Exercise directions
Revise the excerpt on Indian modernism below by rewriting the part that begins with "In India the" and ends after "into the present.", using "imperialism" in place of "colonialism".

National Gallery of Modern Art, New Delhi

Nandalal Bose's "Evening," 1941. More Photos >

Along with detailed information about one artist’s life and times, the show delivers a significant piece of news, or what is still probably news to many people: that modernism wasn’t a purely Western product sent out like so many CARE packages to a hungry and waiting world. It was a phenomenon that unfolded everywhere, in different forms, at different speeds, for different reasons, under different pressures, but always under pressure. As cool and above-it-all as modern may sound, it was a response to emergency.

In India the emergency was a bruising colonialism that had become as intolerable to artists as to everyone else. From the official British perspective, India had no living art. Its indigenous traditions were dead, the stuff of museums, and ethnological ones at that. Western classicism was the only classicism; European oil painting was the only worthy medium. Indian artists had to learn it if they wanted careers, but even then their options were limited.

Naturally some people, British and Indian alike, saw things another way. Ernest Binfield Havell, a British teacher and art historian, did. He recognized Indian art as the grand, ancient, still-vibrant phenomenon it was. And as director of the Government School of Art in Calcutta, he encouraged Indian students to bring their own past, transformed, into the present.

This mission really took fire, however, in a social circle gathered around the Tagore family in Calcutta. One of its members, the artist Abanindranath Tagore, taught at the Government School and developed a type of painting based on Indian rather than Western models. His uncle, the writer Rabindranath Tagore, opened an experimental university at Santiniketan in West Bengal. Devoted to the study, preservation and regeneration of native culture, it would be a modernist seedbed.

Into this venturesome environment came a young painter named Nandalal Bose, first as one of Abanindranath’s prize students, later as a teacher and director of art at Rabindranath’s school. From the start Bose understood the concepts behind the school: the idea that an aesthetic was also an ethos, that art’s role was more than life-enhancing, it was world-shaping.

And he knew that shaping was hard work, the result of accumulating, examining and sorting a wide spectrum of data. He observed and closely emulated Abanindranath’s style, which was based on Mughal and Rajput miniatures, and made a success of it. Bose’s watercolor and tempura “Sati” (1907), an image of a goddess who set herself on fire to prove her devotion to her husband, Shiva, was quickly adopted as an emblem of a resurgent, self-sacrificial Indian nationalism. (The original version of the painting was lost during World War II; a 1943 copy by Bose is in the show.)

In 1909 he spent months copying fifth-century Buddhist murals in the Buddhist caves at Ajanta . Everywhere he traveled he paid close attention to popular forms, urban and rural, Hindu and Muslim, from woodblock prints to palm-leaf manuscripts, to ephemeral patterns drawn in rice powder directly on the ground. He went to China and Japan to study ink-and-brush painting, and he kept an assimilative eye on trends in the West.

Data entries
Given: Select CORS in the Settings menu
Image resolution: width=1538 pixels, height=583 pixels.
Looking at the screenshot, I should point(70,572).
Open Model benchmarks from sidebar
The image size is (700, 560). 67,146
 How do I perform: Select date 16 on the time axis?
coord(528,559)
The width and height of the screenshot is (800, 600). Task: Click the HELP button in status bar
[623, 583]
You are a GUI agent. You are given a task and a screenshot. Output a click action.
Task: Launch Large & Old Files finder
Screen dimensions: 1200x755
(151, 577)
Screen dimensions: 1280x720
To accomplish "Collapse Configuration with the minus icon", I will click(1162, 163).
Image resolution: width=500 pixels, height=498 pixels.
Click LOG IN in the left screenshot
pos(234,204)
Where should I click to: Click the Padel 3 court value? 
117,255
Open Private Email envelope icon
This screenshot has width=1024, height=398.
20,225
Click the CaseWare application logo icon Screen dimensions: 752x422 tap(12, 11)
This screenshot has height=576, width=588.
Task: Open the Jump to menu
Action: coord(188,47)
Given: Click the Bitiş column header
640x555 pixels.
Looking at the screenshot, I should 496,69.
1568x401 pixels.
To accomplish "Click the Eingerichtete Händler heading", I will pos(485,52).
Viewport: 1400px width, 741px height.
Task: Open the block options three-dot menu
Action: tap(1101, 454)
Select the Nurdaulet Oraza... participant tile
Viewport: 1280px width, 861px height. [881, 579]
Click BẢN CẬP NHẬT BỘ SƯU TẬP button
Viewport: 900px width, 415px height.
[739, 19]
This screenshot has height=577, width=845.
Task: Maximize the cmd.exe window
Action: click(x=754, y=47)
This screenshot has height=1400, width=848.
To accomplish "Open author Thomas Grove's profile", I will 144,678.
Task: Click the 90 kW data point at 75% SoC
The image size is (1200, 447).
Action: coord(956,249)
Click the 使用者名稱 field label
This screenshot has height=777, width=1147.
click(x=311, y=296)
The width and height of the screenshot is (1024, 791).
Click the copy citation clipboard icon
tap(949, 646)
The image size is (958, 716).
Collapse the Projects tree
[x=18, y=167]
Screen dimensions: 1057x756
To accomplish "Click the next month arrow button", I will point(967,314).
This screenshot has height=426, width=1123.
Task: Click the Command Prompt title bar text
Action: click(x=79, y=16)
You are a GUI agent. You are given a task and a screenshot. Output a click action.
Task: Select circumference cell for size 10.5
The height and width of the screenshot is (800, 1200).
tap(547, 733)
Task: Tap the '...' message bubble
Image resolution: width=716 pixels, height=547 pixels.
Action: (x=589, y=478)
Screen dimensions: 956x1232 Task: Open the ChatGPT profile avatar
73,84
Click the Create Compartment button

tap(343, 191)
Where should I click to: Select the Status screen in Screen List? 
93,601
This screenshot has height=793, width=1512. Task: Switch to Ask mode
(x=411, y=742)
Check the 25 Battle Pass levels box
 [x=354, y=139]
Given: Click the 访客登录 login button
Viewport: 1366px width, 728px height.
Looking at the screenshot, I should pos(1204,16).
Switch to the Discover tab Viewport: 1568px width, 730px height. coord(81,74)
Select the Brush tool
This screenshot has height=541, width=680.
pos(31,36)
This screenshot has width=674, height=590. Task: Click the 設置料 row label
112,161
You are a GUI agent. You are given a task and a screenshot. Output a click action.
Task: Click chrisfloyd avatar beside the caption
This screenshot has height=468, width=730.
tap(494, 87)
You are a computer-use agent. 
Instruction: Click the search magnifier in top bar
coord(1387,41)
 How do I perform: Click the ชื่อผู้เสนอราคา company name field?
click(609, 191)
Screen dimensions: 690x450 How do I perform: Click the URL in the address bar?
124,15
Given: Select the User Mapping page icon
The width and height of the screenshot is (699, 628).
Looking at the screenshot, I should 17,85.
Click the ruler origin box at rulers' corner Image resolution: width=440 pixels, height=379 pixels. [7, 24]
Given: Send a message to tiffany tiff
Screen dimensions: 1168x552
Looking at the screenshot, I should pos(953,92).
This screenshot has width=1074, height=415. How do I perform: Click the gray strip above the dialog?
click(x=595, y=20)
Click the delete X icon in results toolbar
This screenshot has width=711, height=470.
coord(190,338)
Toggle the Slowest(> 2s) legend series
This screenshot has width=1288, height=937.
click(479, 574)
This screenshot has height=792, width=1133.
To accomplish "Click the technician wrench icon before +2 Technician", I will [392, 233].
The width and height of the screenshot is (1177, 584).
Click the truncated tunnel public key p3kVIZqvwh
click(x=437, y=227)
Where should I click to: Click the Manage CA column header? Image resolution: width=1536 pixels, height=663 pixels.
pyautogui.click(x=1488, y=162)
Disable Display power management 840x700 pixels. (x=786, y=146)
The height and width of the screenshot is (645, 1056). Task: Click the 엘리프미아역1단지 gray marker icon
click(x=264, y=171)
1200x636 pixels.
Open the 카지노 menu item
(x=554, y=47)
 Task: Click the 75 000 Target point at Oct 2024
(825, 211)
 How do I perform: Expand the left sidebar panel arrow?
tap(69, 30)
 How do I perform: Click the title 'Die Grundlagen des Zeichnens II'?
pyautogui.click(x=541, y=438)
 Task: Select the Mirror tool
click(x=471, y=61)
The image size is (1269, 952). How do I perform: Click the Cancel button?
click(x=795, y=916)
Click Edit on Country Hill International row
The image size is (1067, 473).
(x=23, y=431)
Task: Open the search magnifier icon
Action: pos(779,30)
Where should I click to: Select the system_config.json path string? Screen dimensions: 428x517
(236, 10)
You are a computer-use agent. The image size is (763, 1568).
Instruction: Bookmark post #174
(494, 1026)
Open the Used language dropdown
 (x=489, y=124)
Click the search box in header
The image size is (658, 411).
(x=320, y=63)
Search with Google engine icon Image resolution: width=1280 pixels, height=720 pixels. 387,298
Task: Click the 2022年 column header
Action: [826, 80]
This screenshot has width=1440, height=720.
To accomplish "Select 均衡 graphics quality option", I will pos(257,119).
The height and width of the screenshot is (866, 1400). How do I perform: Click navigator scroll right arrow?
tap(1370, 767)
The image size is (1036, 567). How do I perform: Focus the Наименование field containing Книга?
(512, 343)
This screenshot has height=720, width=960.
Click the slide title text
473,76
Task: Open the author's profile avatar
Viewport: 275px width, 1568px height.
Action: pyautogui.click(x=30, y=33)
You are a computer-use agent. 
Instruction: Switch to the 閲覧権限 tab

Reply
In India the emergency was a bruising imperialism that had become as intolerable to artists as to everyone else. From the official British perspective, India had no living art. Its indigenous traditions were dead, the stuff of museums, and ethnological ones at that. Western classicism was the only classicism; European oil painting was the only worthy medium. Indian artists had to learn it if they wanted careers, but even then their options were limited.

Naturally some people, British and Indian alike, saw things another way. Ernest Binfield Havell, a British teacher and art historian, did. He recognized Indian art as the grand, ancient, still-vibrant phenomenon it was. And as director of the Government School of Art in Calcutta, he encouraged Indian students to bring their own past, transformed, into the present.